> _Task item_
Return only the stretch of the material below that begins with the line containing "The width and" and ends with the line containing "The height and width of the screenshot is (465, 943).", exactly; both of those lines belong to it.

**** Data records ****

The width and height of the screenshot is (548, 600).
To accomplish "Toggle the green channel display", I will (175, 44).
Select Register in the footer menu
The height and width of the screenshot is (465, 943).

****
**** Data records ****

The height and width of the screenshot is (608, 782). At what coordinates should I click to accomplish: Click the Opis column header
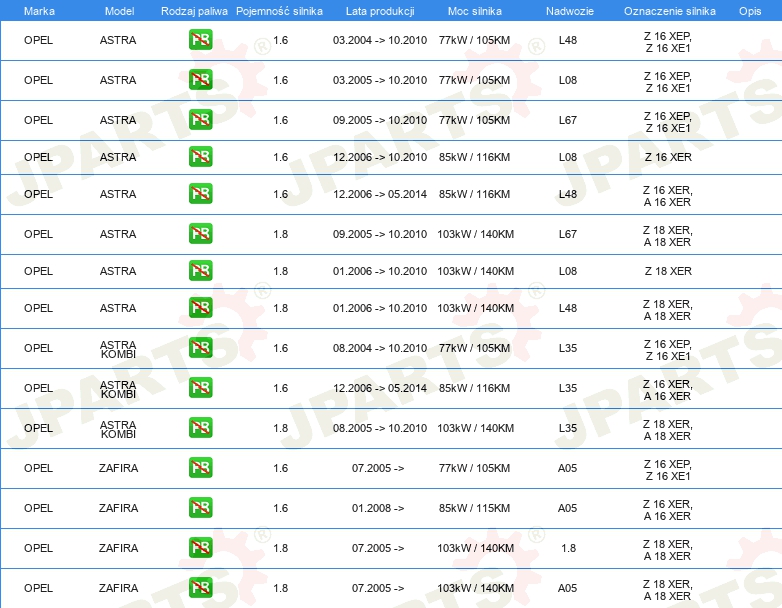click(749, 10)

****

> _Exercise answer_
The width and height of the screenshot is (548, 600).
To accomplish "Toggle the green channel display", I will (175, 44).
Select Register in the footer menu
The height and width of the screenshot is (465, 943).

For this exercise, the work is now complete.